What is Data Protection by Design
What exactly is Data Protection by Design? … just another GDPR 'buzzword'? - or a vital organisational component? Since the 'official launch' of the General Data Protection Regulation (GDPR) in May 2018, organisations across the globe have faced the task of understanding the meaning and implications of a raft of new terms. Perhaps understandably, many of the GDPR's associated key terms have become nothing more than buzzwords in some circles. However, it would be a mistake to ignore a key term like 'Data Protection by Design', since it ensures that you consider data protection and privacy issues at the design stage of every service, product, system or process … and continues throughout the life cycle. For the first time, GDPR addresses data protection by design as a legal obligation for data controllers and processors, making an explicit reference to data minimization and the possible use of pseudonymisation. On top of this, it introduces the obligation of data protection by default, going a step further into stipulating the protection of personal data as a default property of systems and services. According to the ICO, Data Protection by Design requires you to:
put in place appropriate technical and organisational measures designed to implement the data protection principles; and
integrate safeguards into your processing so that you meet the GDPR's requirements and protect the individual rights
In simple terms, this means that you must make data protection an integral part of your business practices and processing activities. Here is what the GDPR Article 25 (1) specifies as the requirements for Data Protection by Design:
Taking into account the state of the art, the cost of implementation and the nature, scope, context and purposes of processing as well as the risks of varying likelihood and severity for rights and freedoms of natural persons posed by the processing, the controller shall, both at the time of the determination of the means for processing and at the time of the processing itself, implement appropriate technical and organisational measures, such as pseudonymisation, which are designed to implement data-protection principles, such as data minimisation, in an effective manner and to integrate the necessary safeguards into the processing in order to meet the requirements of this Regulation and protect the rights of data subjects.

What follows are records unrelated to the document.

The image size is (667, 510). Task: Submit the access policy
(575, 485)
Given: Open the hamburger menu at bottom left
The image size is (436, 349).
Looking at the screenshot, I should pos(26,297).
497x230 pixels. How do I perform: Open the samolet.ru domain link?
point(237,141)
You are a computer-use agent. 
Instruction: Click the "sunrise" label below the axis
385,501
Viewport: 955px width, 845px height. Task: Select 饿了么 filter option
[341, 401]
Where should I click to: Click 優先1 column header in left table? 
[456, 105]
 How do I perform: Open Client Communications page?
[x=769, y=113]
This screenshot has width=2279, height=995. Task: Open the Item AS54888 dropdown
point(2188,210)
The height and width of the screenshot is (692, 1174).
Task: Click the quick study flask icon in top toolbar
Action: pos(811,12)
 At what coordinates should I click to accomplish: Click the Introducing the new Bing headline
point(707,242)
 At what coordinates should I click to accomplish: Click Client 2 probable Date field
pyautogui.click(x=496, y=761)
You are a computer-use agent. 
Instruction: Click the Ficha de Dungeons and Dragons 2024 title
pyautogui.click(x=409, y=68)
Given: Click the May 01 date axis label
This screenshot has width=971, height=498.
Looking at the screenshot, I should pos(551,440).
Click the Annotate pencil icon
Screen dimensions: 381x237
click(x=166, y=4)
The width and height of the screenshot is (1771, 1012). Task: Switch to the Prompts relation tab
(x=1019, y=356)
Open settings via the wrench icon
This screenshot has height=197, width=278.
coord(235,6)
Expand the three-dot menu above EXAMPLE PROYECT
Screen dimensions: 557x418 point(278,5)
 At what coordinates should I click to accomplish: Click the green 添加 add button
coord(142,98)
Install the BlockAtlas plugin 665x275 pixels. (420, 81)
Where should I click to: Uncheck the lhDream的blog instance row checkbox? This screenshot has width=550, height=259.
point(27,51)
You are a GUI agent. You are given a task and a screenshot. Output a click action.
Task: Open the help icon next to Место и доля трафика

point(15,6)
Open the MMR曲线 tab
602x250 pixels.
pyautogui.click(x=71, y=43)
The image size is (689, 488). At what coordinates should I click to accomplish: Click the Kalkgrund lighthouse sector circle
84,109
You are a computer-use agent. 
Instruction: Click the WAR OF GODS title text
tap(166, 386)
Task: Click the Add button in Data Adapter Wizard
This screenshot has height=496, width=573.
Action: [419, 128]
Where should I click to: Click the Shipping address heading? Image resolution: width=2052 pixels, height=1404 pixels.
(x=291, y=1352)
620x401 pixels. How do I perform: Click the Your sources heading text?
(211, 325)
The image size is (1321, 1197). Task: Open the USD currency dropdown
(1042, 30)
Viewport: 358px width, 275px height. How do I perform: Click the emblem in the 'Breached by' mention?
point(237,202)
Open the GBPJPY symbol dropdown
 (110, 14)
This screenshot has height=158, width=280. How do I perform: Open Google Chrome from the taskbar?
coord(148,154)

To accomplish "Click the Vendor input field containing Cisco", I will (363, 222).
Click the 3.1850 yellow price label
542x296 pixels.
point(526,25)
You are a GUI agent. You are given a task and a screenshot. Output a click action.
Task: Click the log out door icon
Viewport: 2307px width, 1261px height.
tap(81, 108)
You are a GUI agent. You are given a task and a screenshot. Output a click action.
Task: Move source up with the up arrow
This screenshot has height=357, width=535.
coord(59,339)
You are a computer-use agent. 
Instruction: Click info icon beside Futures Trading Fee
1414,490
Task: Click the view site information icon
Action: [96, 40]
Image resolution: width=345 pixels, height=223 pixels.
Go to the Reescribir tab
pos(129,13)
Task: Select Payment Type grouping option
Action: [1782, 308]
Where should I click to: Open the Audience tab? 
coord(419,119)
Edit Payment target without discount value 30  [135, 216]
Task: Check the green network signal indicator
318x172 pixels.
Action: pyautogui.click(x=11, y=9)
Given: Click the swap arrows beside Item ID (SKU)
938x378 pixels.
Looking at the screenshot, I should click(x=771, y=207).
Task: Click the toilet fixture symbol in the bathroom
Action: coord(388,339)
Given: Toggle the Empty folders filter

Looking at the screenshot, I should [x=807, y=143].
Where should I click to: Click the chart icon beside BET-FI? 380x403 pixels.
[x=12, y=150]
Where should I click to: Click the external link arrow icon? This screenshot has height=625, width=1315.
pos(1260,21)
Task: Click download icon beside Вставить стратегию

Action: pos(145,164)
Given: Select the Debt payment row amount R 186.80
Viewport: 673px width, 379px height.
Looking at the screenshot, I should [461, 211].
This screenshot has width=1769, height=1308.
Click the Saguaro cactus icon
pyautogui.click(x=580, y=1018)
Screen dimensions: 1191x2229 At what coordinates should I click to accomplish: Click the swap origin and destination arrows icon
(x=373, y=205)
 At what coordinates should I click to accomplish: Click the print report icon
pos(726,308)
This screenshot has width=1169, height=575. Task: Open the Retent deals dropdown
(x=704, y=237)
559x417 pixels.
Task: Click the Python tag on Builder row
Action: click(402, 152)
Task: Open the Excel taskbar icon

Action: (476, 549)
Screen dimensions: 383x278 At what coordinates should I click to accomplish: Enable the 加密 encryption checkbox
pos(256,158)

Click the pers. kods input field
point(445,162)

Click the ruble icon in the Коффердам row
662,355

Examples of applications for Data Protection by Design are;
developing new IT systems, products, services and processes that involve the processing of personal data;
developing organisational policies, processes, business practices and strategies that have privacy implications;
embarking on data sharing initiatives; or
using personal data for new purposes
The underlying concepts of Data Protection by Design are by no means new, since the term 'privacy be design' has actually existed for many years. Basically, Data Protection by Design includes the privacy by design approach into data protection law. Under the 1998 Act, the ICO supported this approach because it helped organisations to comply with their data protection obligations. Now, it is a legal requirement.